1240256546_0Ya estamos ,otra vez, con lo del catalán. El artículo de un periódico ha vuelto a desatar debates : en la tele, en la radio, en los bares…

Hay gente que se llega a pelear ( ¡En cuantas familias existe la prohibición total de hablar de política cuando hay una comida o celebración!!!!) por esta tontería del idioma. Y no me refiero a que lo de la inmersión lingüística sea una tontería pero sí que lo es ( y de tamaño descomunal) hacer creer que en Cataluña tenemos problemas con este tema. Es para alucinar. Nuestros niños aprenden los dos idiomas. A los que se instalan por primera vez en esta tierra, se les facilita la labor.
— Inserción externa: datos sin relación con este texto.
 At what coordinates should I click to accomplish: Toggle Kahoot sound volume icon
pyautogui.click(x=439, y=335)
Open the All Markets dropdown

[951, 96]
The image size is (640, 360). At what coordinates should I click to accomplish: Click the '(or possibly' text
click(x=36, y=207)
Tengo amigos de diferentes lugares de España ( y del mundo) que no tienen ningun problema en que sus hijos estudien en catalán y castellano y se lamentan de que no exista el trilingüísmo , con inglés, que al final es el idioma que más útil les va a ser a futuro.

Cuando leo según que cosas, me parece que se han ido a Marte y no a Barcelona. También está lo de ser tendencioso ( como maniobra política, para despistar la atención mientras sacan un conejo de la chistera,…). No es lo mismo » instar o aconsejar» a hablar catalán durante el recreo que «obligar» a hacerlo. Siempre habrá casuísticas especiales que suelen ser las casuísticas de malos profesionales o ciudadanos radicales : una profesora que obligue a hablar un idioma concreto en el recreo o un colegio que no deje examinarse en castellano, o unos padres «foráneos» que no den oportunidad al lugar que los acoge ( yo siempre digo, antes, probar). Estas son esas cosas «pequeñas» ( y solucionables) que se magnifican.
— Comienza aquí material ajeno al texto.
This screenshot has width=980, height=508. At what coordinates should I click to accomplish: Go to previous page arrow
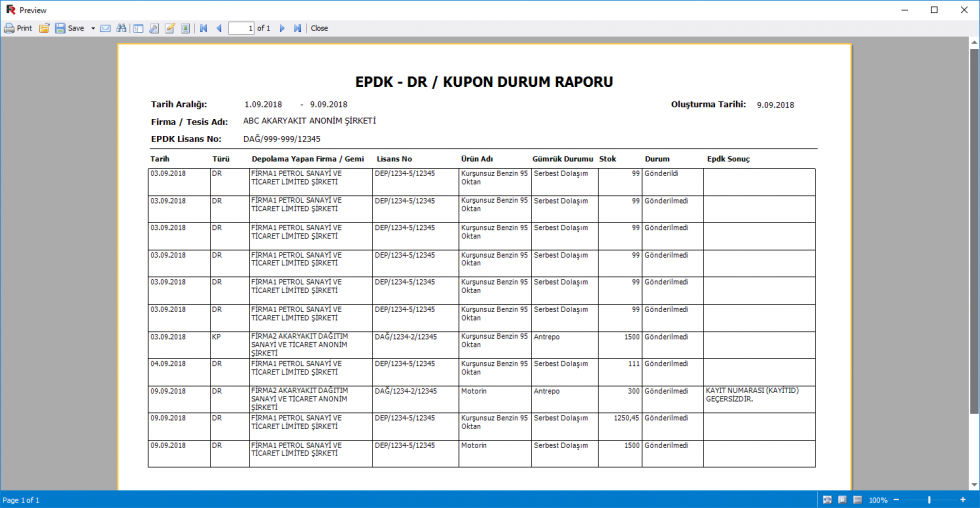219,28
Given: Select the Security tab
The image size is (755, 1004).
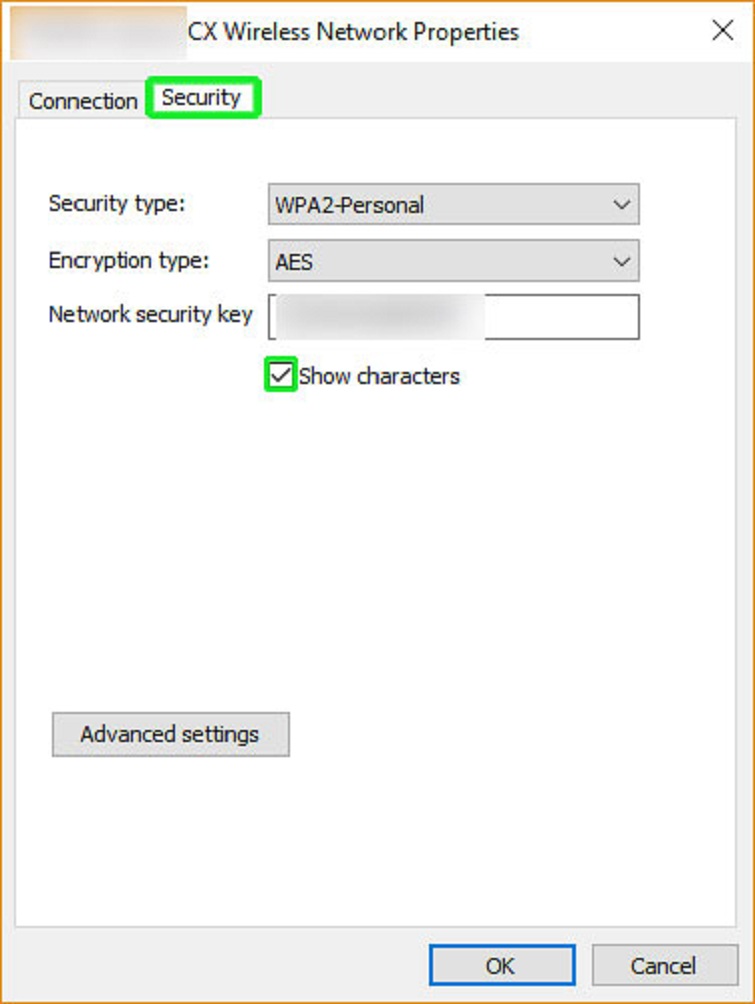Looking at the screenshot, I should pyautogui.click(x=202, y=98).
Es de mentes muy simples, afirmar que la educación bi-trilingüe ( sea catalán, inglés, francés o gallego) con inmersión en las primeras etapas de aprendizaje , sea negativa o actue en detrimento de alguno de los idiomas aprendidos. Es un regalo poder dar a los niños ese conocimiento en un momento de la vida en que es fácil adquirir ese conocimiento.Fácil!.

Lo que deberíamos hacer es tirarnos de los pelos, gritar y debatir para que los futuros habitantes adultos del país, dominen un idioma extranjero. Inglés, preferentemente. Qué doten de partidas presupuestarias jugosas a los centros y que formen a personal docente que pueda impartir clases en estos idiomas. Los que pertenecemos a la generación de las «pocas horas de inglés o francés» hemos envidiado a los que los dominaban . En la época que yo me peleaba con los Dictados de Mme. Fullat , tenía un amigo llamado Frank. Canadiense. Hablaba inglés, francés y , por supuesto, castellano. Hace poco me lo encontré en el IKEA y lo oí hablando catalán, sin problemas. Frank estudió francés e inglés en un programa de inmersión muy habitual en Canadà. Daba una envidia que te cagas.
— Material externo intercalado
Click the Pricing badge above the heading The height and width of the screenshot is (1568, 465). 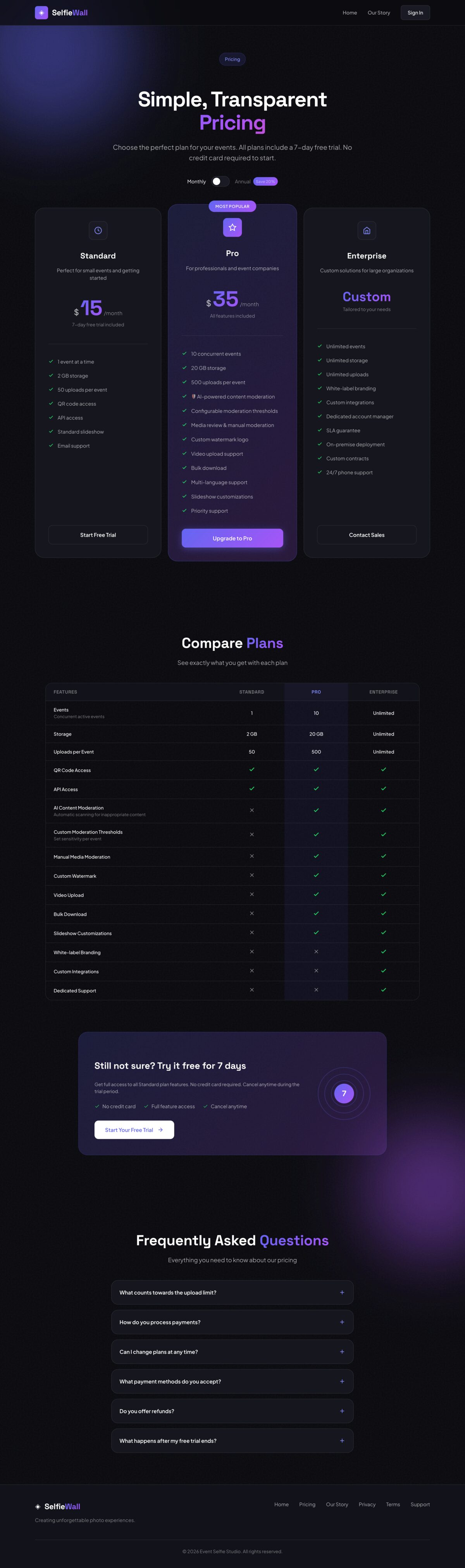[232, 59]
Supongo que estamos en otro estadio de «evolución» y , aquí, aún nos preocupa que se cuelgue un letrerito diciendo «Al pati parlem en català» y no uno, bien hermoso que rece :

In the recess we speak english (*)

(*) Que es posible que esté mal, ya que yo soy una de esas víctimas de unas horas de francés en EGB, BUP y COU y.. alé, palante.

Un pensamiento en “In the recess we speak english.

  1. Excelente reflexión. Yo soy canadiense, como Frank, y también vivo en Barcelona, donde he podido aprender el español y el catalán. Ahora puedo expresarme en cuatro idiomas: los dos oficiales en mi país, y los dos oficiales en Cataluña.